Major Proteins of the Escherichia coli Outer Cell Envelope Membrane. Interaction of Protein II* with Lipopolysaccharide

Abstract

One of the major proteins of the Escherichia coli outer cell envelope membrane, protein II*, is shown to interact specifically with the same membrane's lipolysaccharide. In cell envelopes the protein (M_r∼ 33 000) is partially degraded by trypsin or pronase, and fragments with molecular weights of 24 000 or 19 000, respectively, are left with the outer membrane. The protein and these fragments in the cell envelope can act as receptors for a phage, and, most likely, as receptors in F‐mediated conjugation. Lipopolysaccharide protects isolated protein II* (in solution) in the same way against proteolytic attack, and the tryptic or pronase fragments are identical with those fragments obtained from protease‐digested cell envelopes. All fragments represent the N‐terminal moiety of the protein, and are, in the presence of lipopolysaccharide, active as phage receptors. Protein II* is heat‐modifiable in that its apparent molecular weight upon boiling in dodecylsulfate is 33 000 and without boiling is 28 000. Addition of lipopolysaccharide to the boiled species causes a renaturation to the species of molecular weight 28 000. Total E. coli phospholipid, synthetic dimyristoyl phosphatidylcholine, or the oligosaccharide moiety of lipopolysaccharide do not show any of these effects.
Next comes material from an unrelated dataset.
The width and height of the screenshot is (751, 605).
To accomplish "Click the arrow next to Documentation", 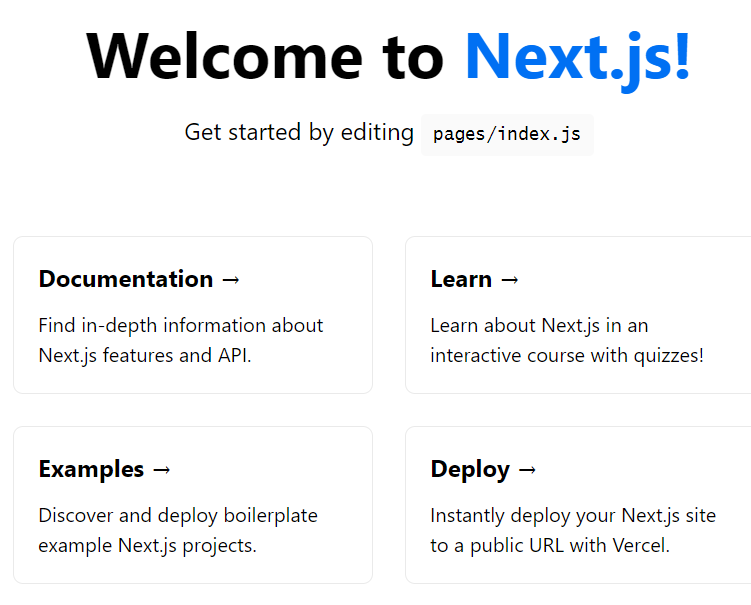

However, the lipid part of lipopolysaccharide (lipid A) exhibits essentially the same activity as complete lipopolysaccharide.All results taken together strongly suggest that the interaction observed in vitro reflects such an interaction in vivo, and the possibility exists that this interaction is at least partially responsible for the specific cellular localization of the protein. Very likely a number of other major outer membrane proteins also interact specifically with lipopolysaccharide.